Source records:
++++++++++
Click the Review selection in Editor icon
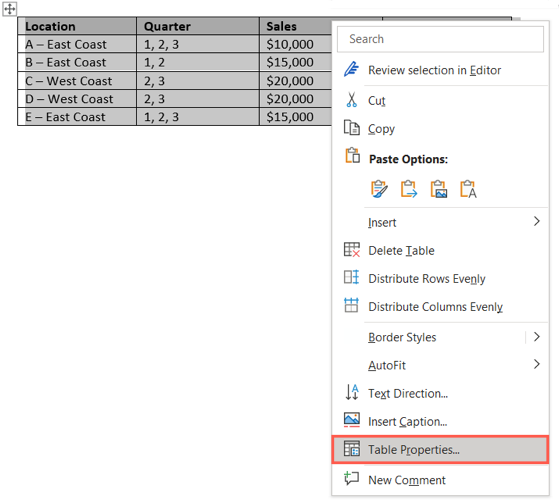This screenshot has height=500, width=559. click(x=352, y=69)
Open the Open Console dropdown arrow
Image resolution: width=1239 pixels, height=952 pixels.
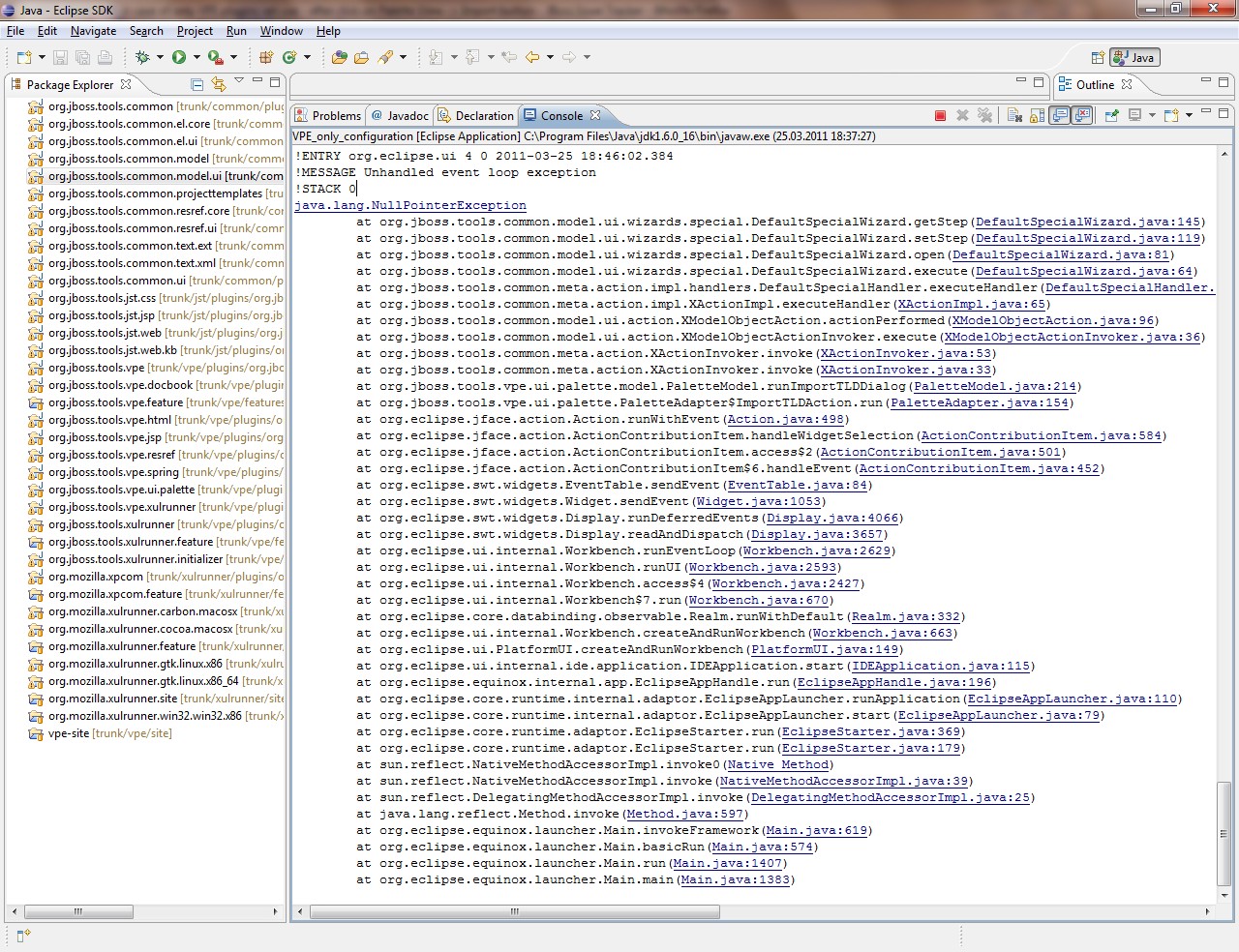(1189, 115)
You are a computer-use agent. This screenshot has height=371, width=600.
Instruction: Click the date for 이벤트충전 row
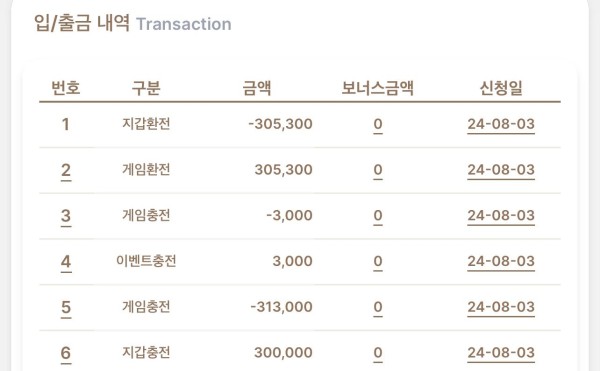point(501,262)
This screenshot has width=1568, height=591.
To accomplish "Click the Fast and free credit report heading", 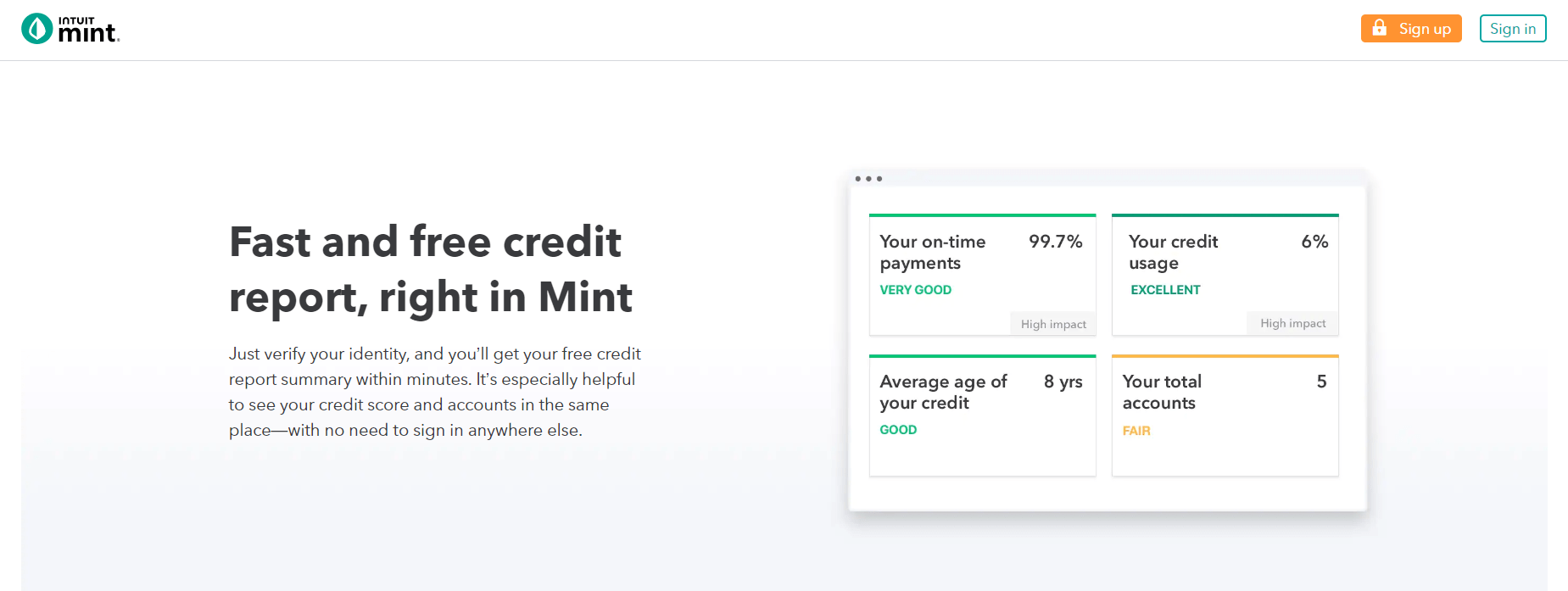I will tap(431, 270).
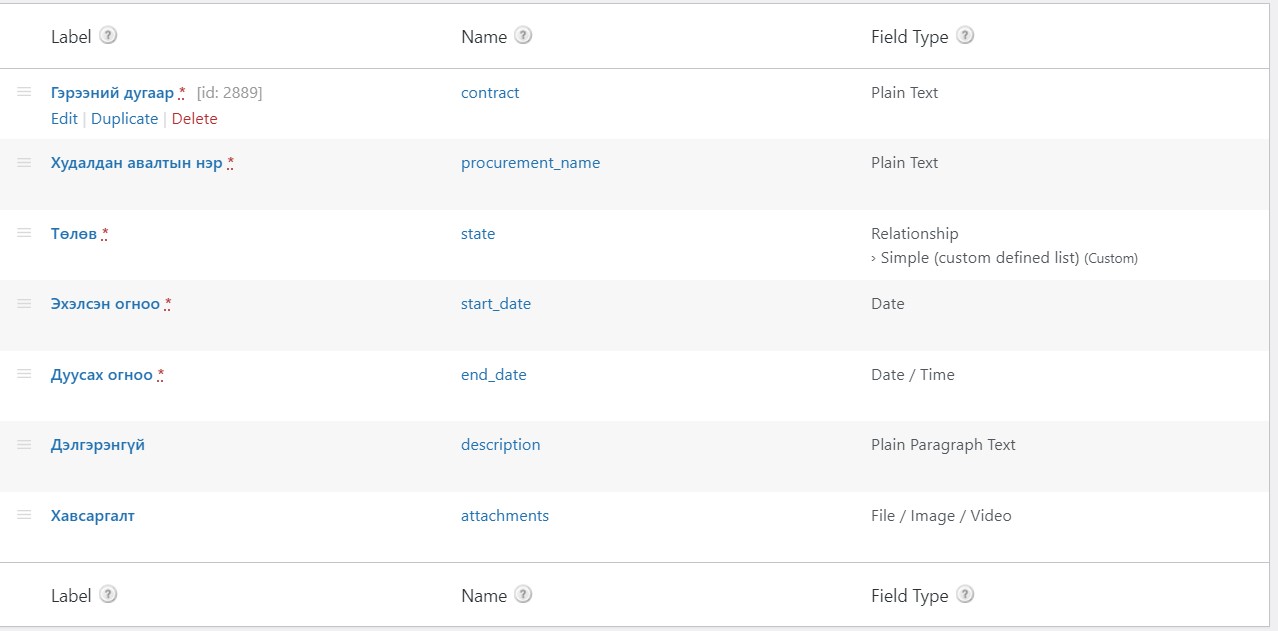Click the reorder handle on the attachments row
The width and height of the screenshot is (1278, 631).
24,515
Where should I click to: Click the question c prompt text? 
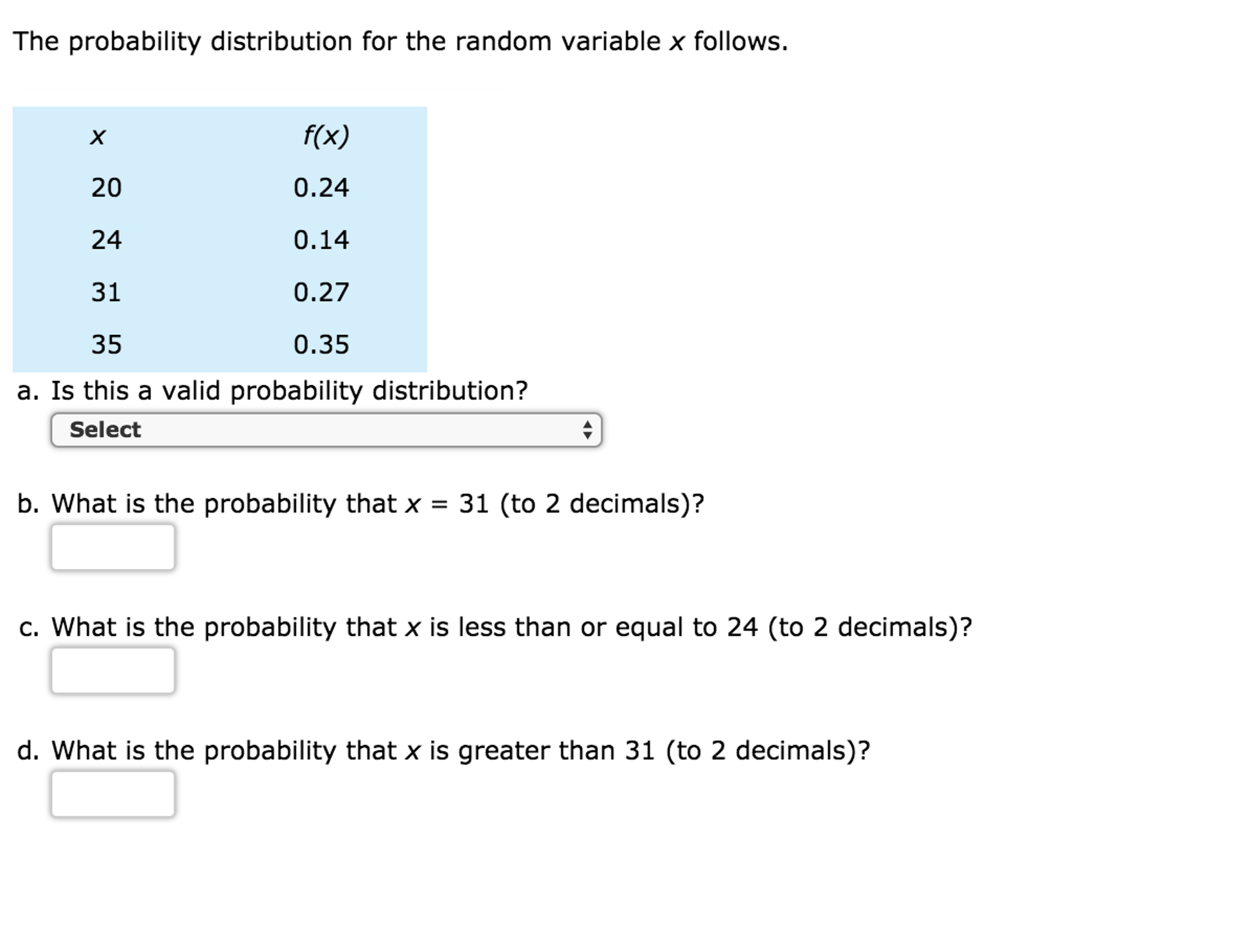coord(490,627)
++++++++++
#### [Your assignment]
Give again, word for word, the lines above from the first one through the one containing "This screenshot has width=1568, height=591."; no pictures.

#### [Answer area]
Click the Review selection in Editor icon
This screenshot has height=500, width=559. click(x=352, y=69)
Open the Open Console dropdown arrow
Image resolution: width=1239 pixels, height=952 pixels.
(1189, 115)
You are a computer-use agent. This screenshot has height=371, width=600.
Instruction: Click the date for 이벤트충전 row
point(501,262)
This screenshot has width=1568, height=591.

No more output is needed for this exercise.